WORK REQUEST. Down to the last line, restate the records below word for word, dropping every image.

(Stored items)
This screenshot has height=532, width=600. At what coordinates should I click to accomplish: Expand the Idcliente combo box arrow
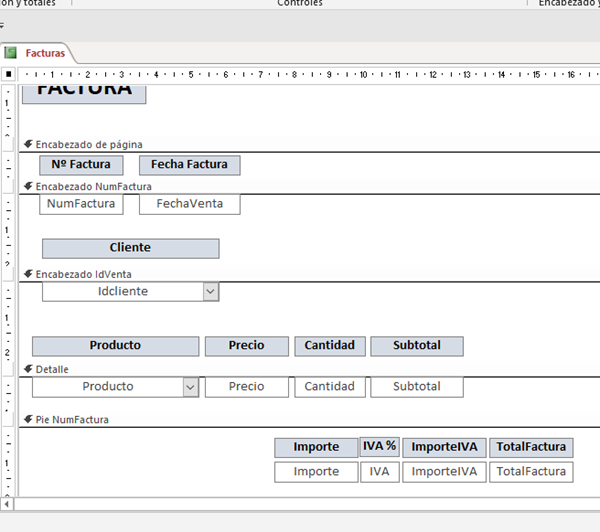tap(210, 291)
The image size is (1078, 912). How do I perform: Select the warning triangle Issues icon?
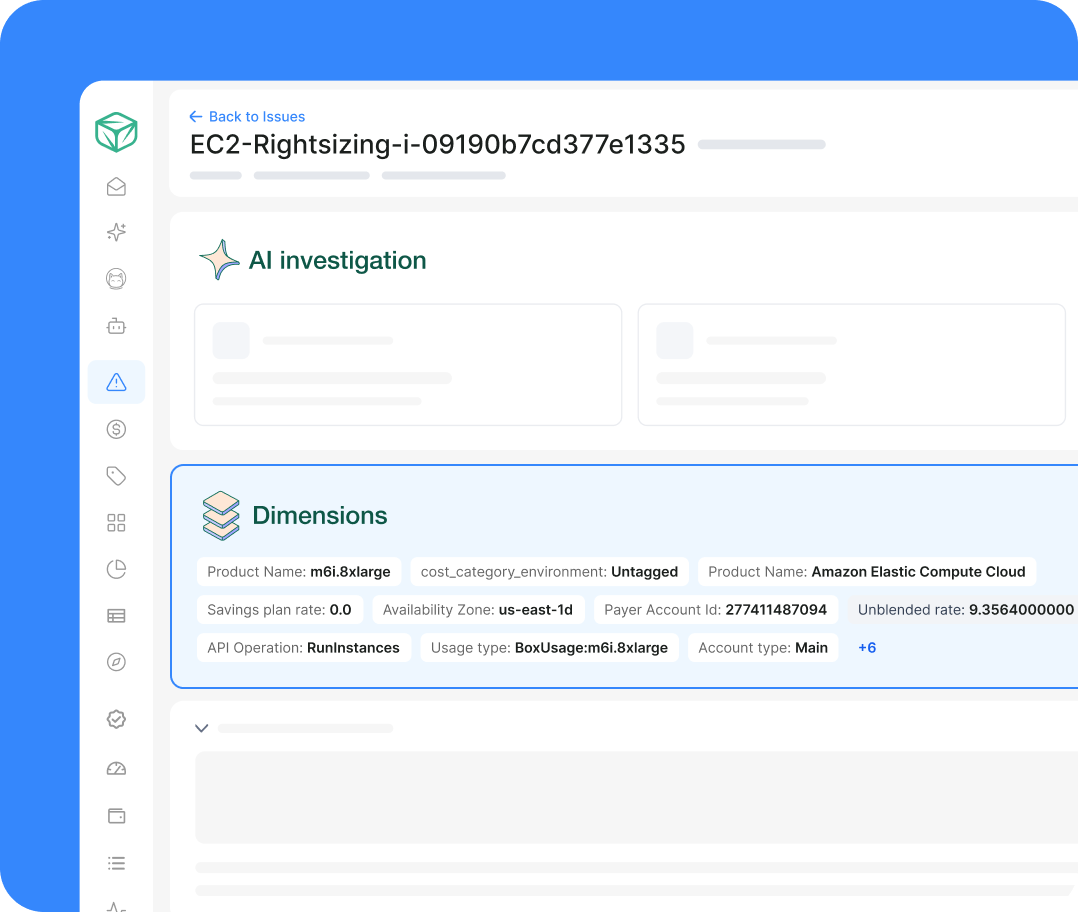click(x=116, y=382)
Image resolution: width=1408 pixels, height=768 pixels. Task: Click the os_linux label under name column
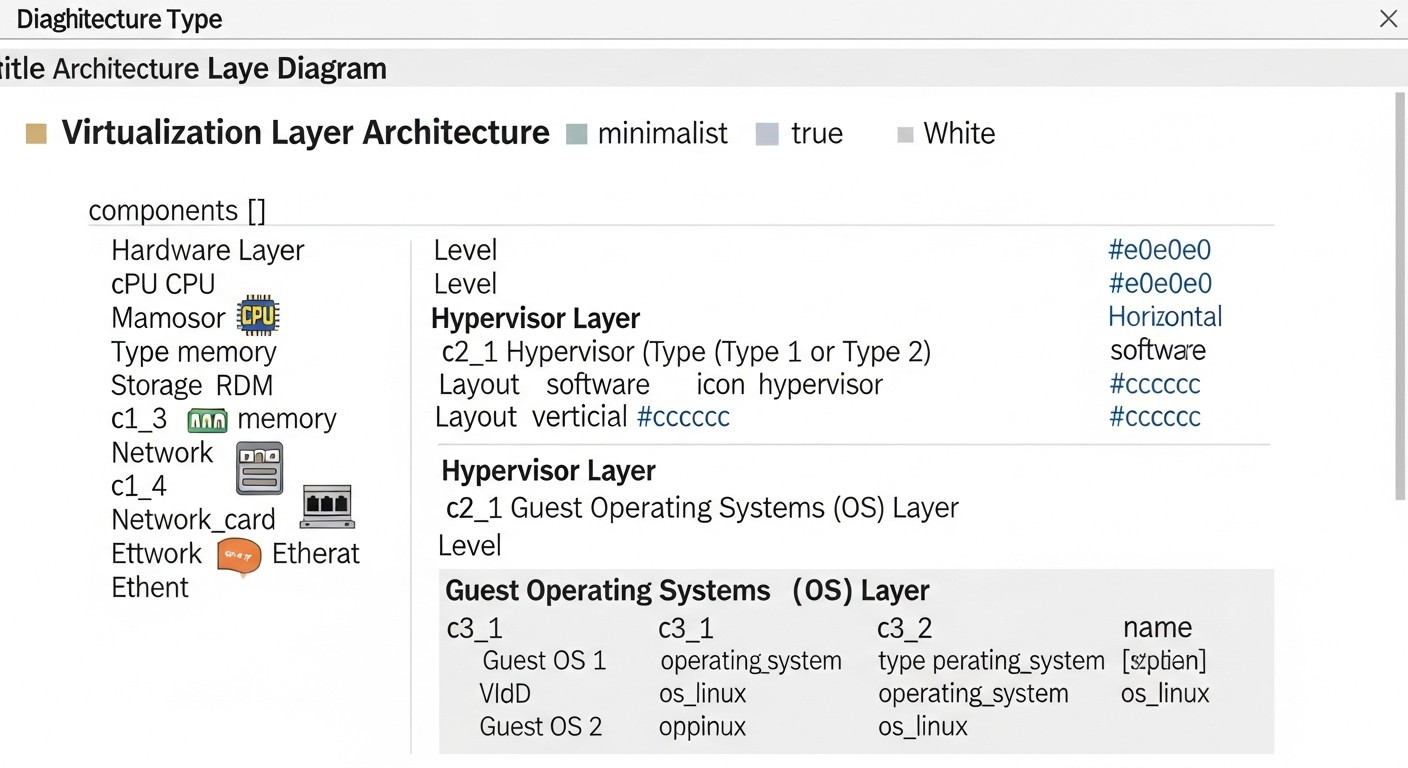tap(1165, 693)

ANSWER SPACE.
This screenshot has height=532, width=600. At what coordinates should I click to accomplish: Expand the Idcliente combo box arrow
tap(210, 291)
The image size is (1078, 912). How do I perform: Select the warning triangle Issues icon?
click(x=116, y=382)
Image resolution: width=1408 pixels, height=768 pixels. Task: Click the os_linux label under name column
tap(1165, 693)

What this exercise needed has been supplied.